In FIG. 1, a fragment of an electrowinning copper plating system is shown comprising at least one cathode 10 supported by means not shown between a pair of insoluble anodes 11, 11A. In this instance, the insoluble anode is a lead-antimony anode.
The anode-cathode system is immersed in a copper sulfate electrolyte 12 shown, the confining electrolytic tank being removed for purposes of clarity. The cathode in the embodiment of FIG. 1 is made of titanium, the bottom and side edges having an insulating edging 13, e.g. of plastic, applied thereto to prevent copper from locking onto the cathode sheet at the edges.
The cathode has a built up layer 14 of copper on both sides thereof. Adjacent the bottom end of the cathode is disposed a pair of air- sparging elements 15, 15A comprising inner tubes 16, 16A located within foraminous sleeve 17, 17A, respectively. The inner tube shown in FIG. 3 has a plurality of orifices 18 located along the length thereof.
As air is passed through the inner tube, and through the orifices with substantially little or no pressure drop, the air collects within the foraminous sleeve and passes therethrough at a substantial pressure drop as fine bubbles to provide a curtain or air bubbles which rise up along the plating faces of the cathode as shown in FIG. 1 and also in FIGS. 2 and 4. The sleeve provides a much more uniform distribution of air bubbles and assures a final cathode product of improved surface smoothness.
An arrangement of a plurality of anodes and cathodes is shown schematically in FIG. 5 comprising anodes 21 connected in parallel and a plurality of parallel connected cathodes, each having a pair of sparging elements 23 cooperatively associated therewith as shown.
When using titanium cathode sheets, the copper plating can be easily removed using steam jets. This is because the titanium starting sheet tends to passivate in solution by the formation of a thin oxide coating to which the copper only lightly adheres and from which the copper can be easily removed.
As stated earlier, copper starting sheets can also be employed. Thus, in FIG. 4, a copper plated cathode is shown comprising a copper starting sheet 19 containing a copper plating 20 obtained by electrowinning from a copper leach electrolyte. As will be noted, the device of the invention is similarly used to inhibit the formation of a rough surface at substantially high current densities (e.g. 15 to 30 amps/sq.ft. at 40°C to 70°C).
Although the present invention has been described in conjunction with preferred embodiments, it is to be understood that modifications and variations may be resorted to without departing from the spirit and scope of the invention as those skilled in the art will readily understand.

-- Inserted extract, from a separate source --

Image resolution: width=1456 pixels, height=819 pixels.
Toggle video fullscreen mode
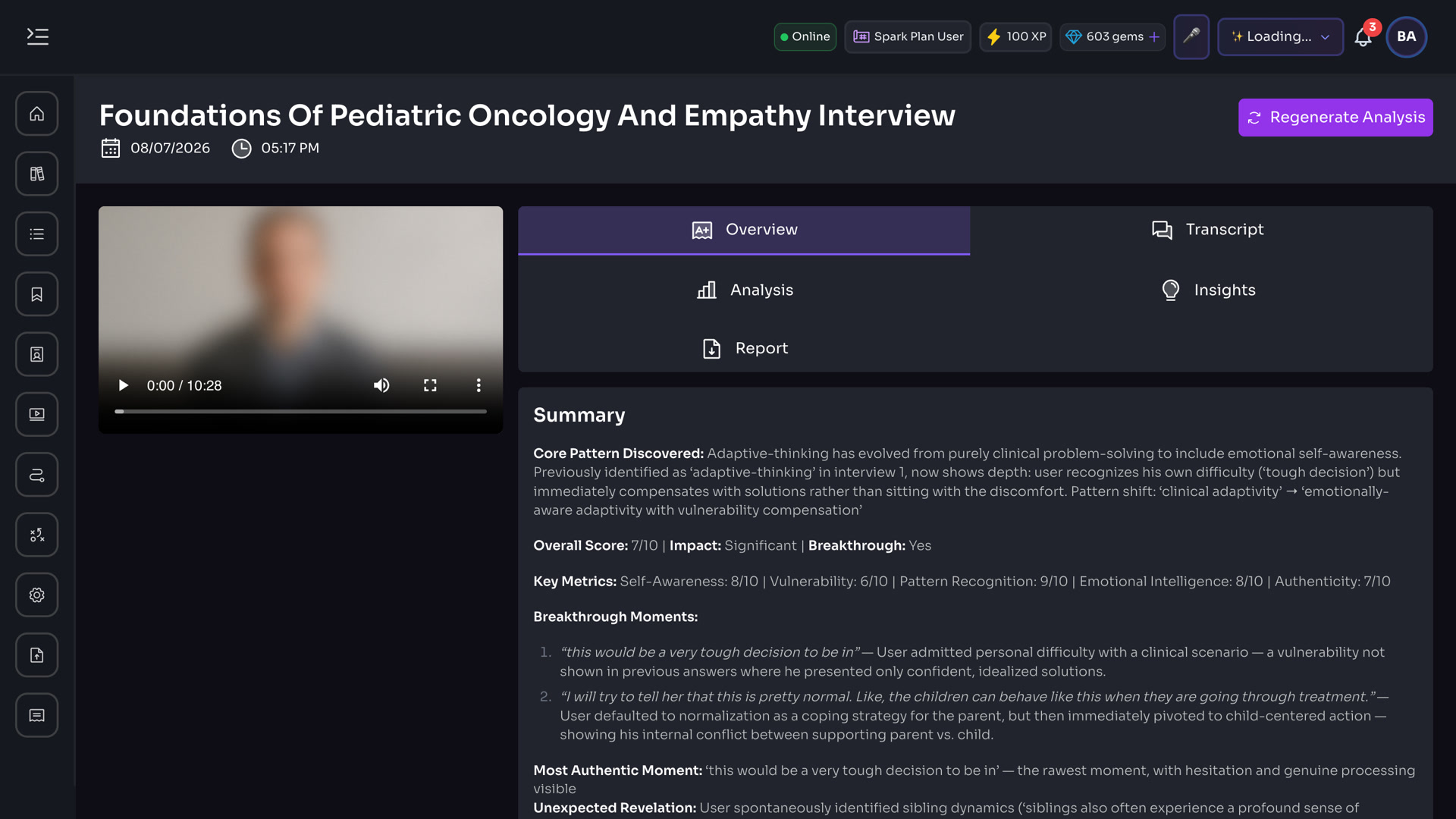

Such modifications and variations are considered to be within the purview and scope of the invention and the appended claims.
Claims (6)
1. In an electrolytic refining system wherein refined metal is deposited onto a plurality of cathodes extending downwardly into an electrolyte with the bottom of each cathode terminating short of the bottom of a tank in which the electrolyte is confined, an improved device for inhibiting surface roughness formation of said deposited metal comprising:
a pair of tubular air-sparging elements cooperatively associated with each cathode, each element of said pair of tubular elements being disposed at opposite faces of the cathode at the bottom of said each cathode and running substantially the entire length of said bottom,
each of said air-sparging elements comprising a rigid inner tube of substantially inert material disposed within an outer foraminous sleeve of inert material and of larger diameter, said inner tube having a plurality of air-emitting orifices disposed along said tube through which air is emitted at substantially no pressure drop, the foraminous sleeve being characterized by a permeability such that air passes therethrough at a substantial pressure drop.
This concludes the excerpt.